Hanoi (VNA) – Vietnam has been upgraded from its frontier-market status to the emerging market status, according to an article posted on portfolio-adviser.com, a news website based in the UK.
The country has thriving human resources, with more than 70% of the population aged under 35 with the advantage of competitive labour costs compared to many other countries.
Years of consistently high GDP growth are due to an attractive combination of political stability with sound pro-market execution from the government which has managed to slash poverty from 17% to less than 5% in a decade, the article wrote.
“Perhaps the best-known growth driver for Vietnam is its step-change in foreign direct investment (FDI), benefiting from an increase in exports due to what is widely known as China Plus One,” it said.
The share of Vietnam's exports, especially to the United States, has steadily increased over the years. The COVID-19 pandemic, with a series of global impacts, has led to a change in supply chains as multinational companies consider how to restructure their businesses.
The country continued to sign more than a dozen key trade agreements during the pandemic-triggered lockdown. These partnerships will make it easier for companies to do business in Vietnam, positioning itself ever more as a manufacturing expert with ease of access to broad, international markets and benefitting from 3,000 kilometres of coastline and the close connections to China.

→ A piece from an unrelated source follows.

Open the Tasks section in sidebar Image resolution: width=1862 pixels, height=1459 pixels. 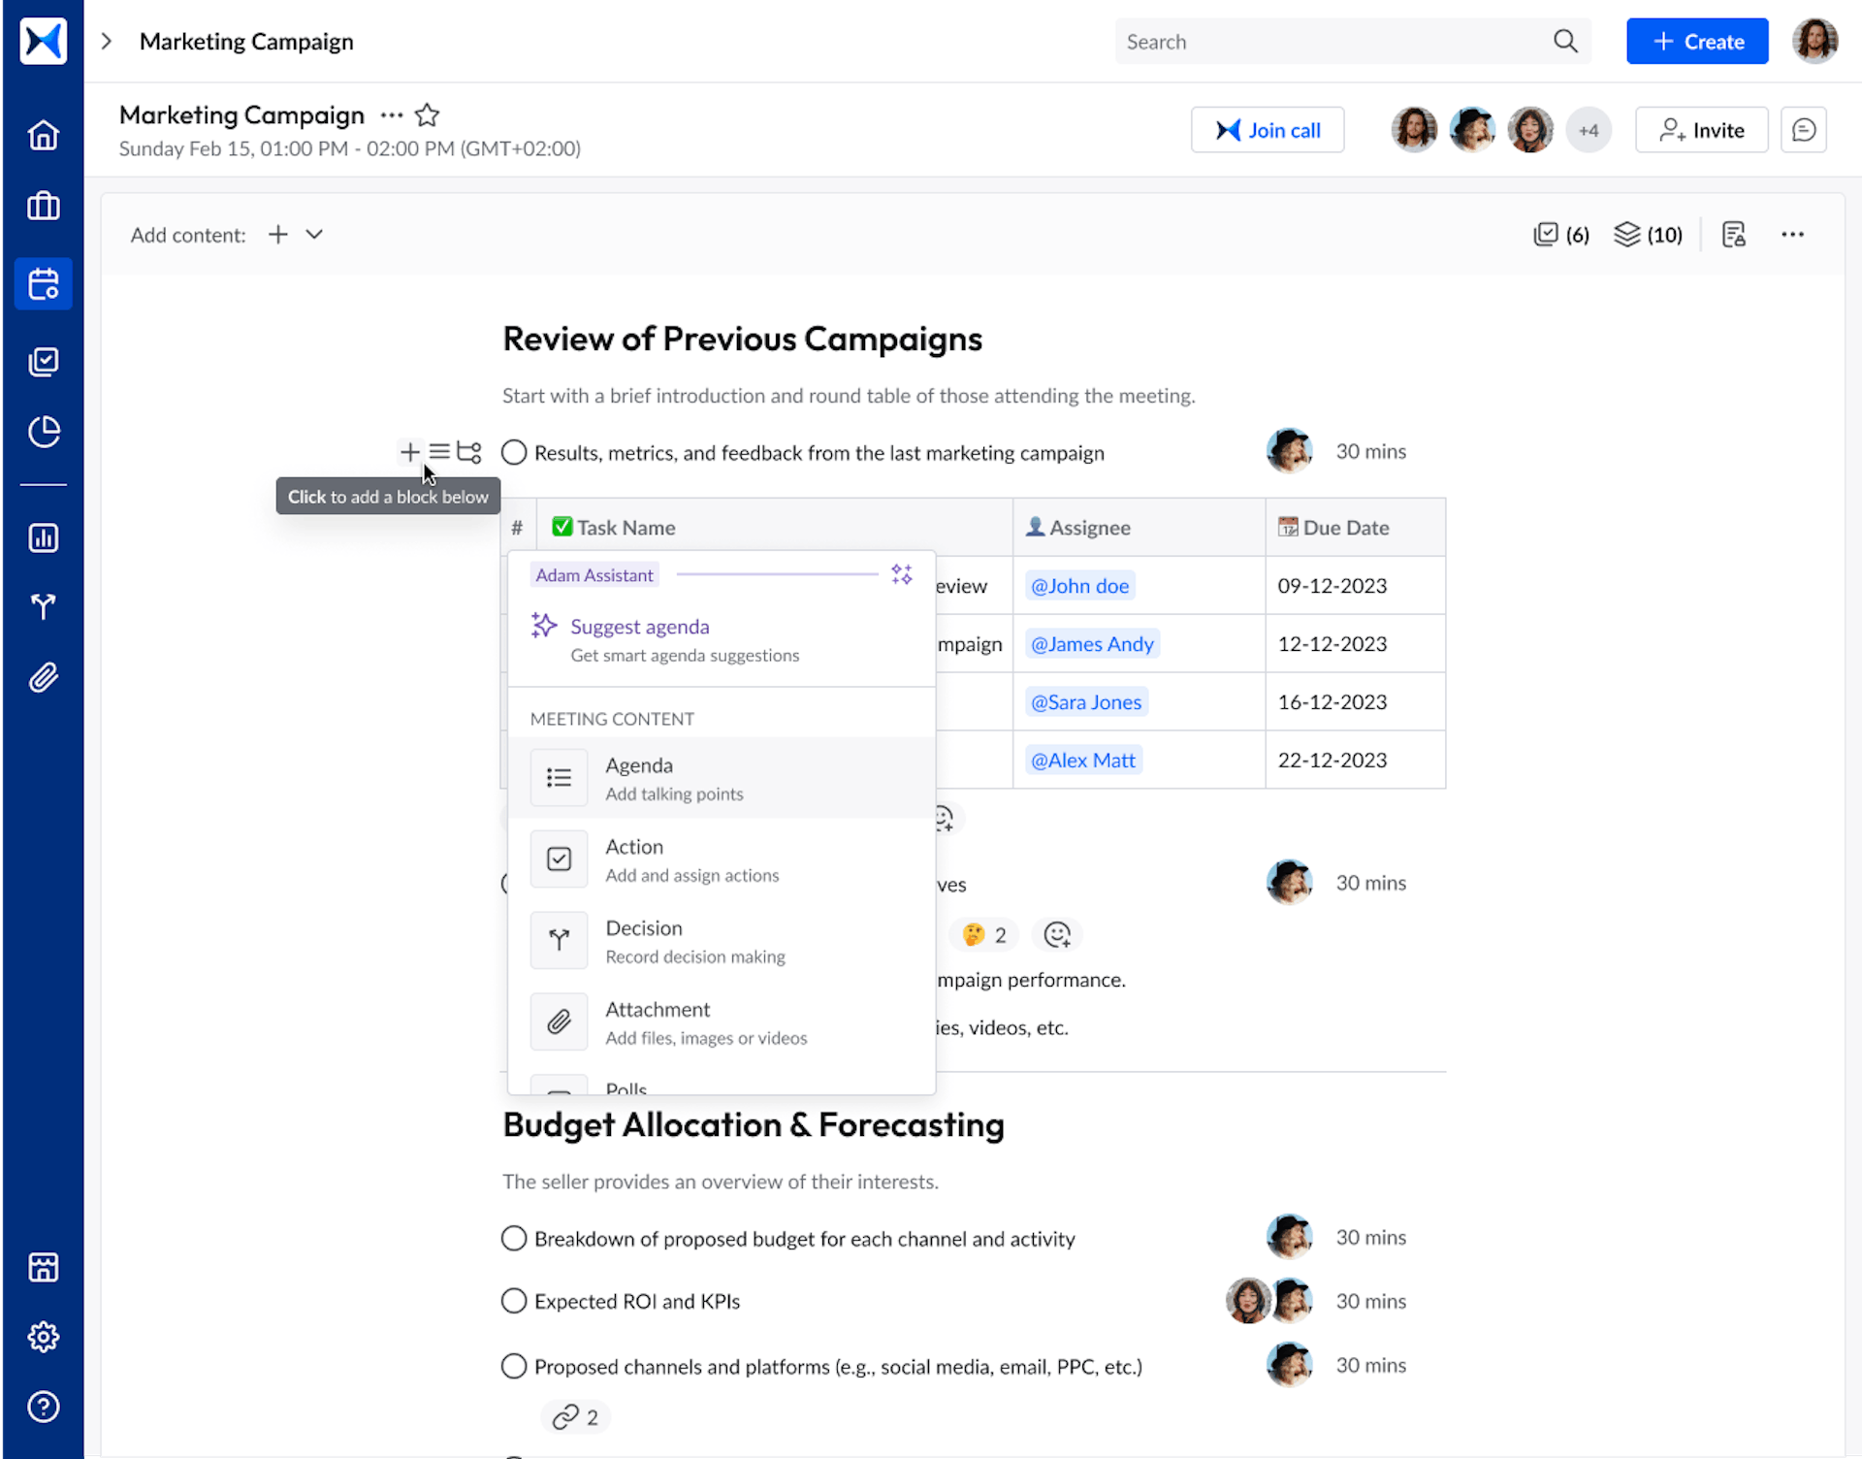pyautogui.click(x=43, y=361)
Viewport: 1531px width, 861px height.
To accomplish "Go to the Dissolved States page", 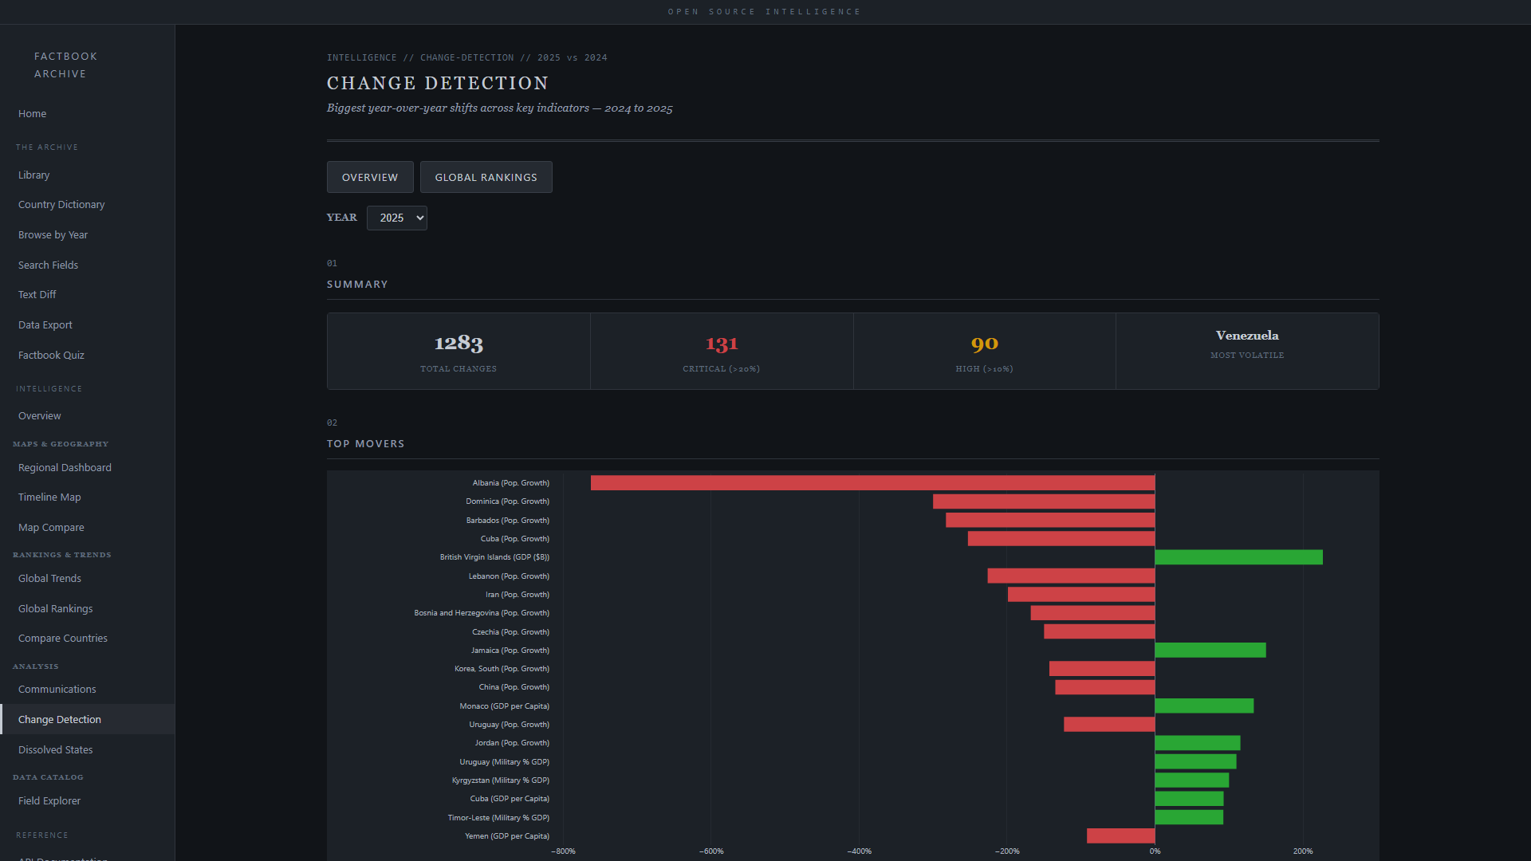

According to the writing, Vietnam is now moving toward manufacturing higher-value products, more in electronics rather than textiles. Electronics have increased to more than 40% of goods exported from less than 15% in 2010.
Another testament is that last August, Apple announced that they would start producing MacBooks and Apple watches through their suppliers in Vietnam, in addition to some iPad products. The company has switched to manufacturing in this Southeast Asian country during the pandemic. This move will promote the construction of large factories and a greater commitment to investment in Vietnam.
One of Vietnam’s most critical FDI sources is Samsung Electronics. The technology giant employs tens of thousands of people in Vietnam and is the largest investor in the country, with 50% of its handsets being produced there.
There is frequent hope that Vietnam will be upgraded from its current, off-benchmark, frontier market status to emerging market status by MSCI. The Vietnam stock market overall now meets the size and liquidity requirements to be included, with a four-fold surge in retail participation during the past 2 - 3 years, driven by digital account technology, the article added.
It said that the reversal of deglobalisation is one of the biggest problems of the present time. Trade wars, tariffs, a global pandemic and even a war between two democracies in Europe mean that all companies must focus on controlling and maintaining supply chain resilience response.
These changes will create opportunities for the parties if they are sensitive enough to take the initiative and implement it, according to portfolio-adviser.com, affirming that Vietnam is certainly in a good position to become one of these beneficiaries./.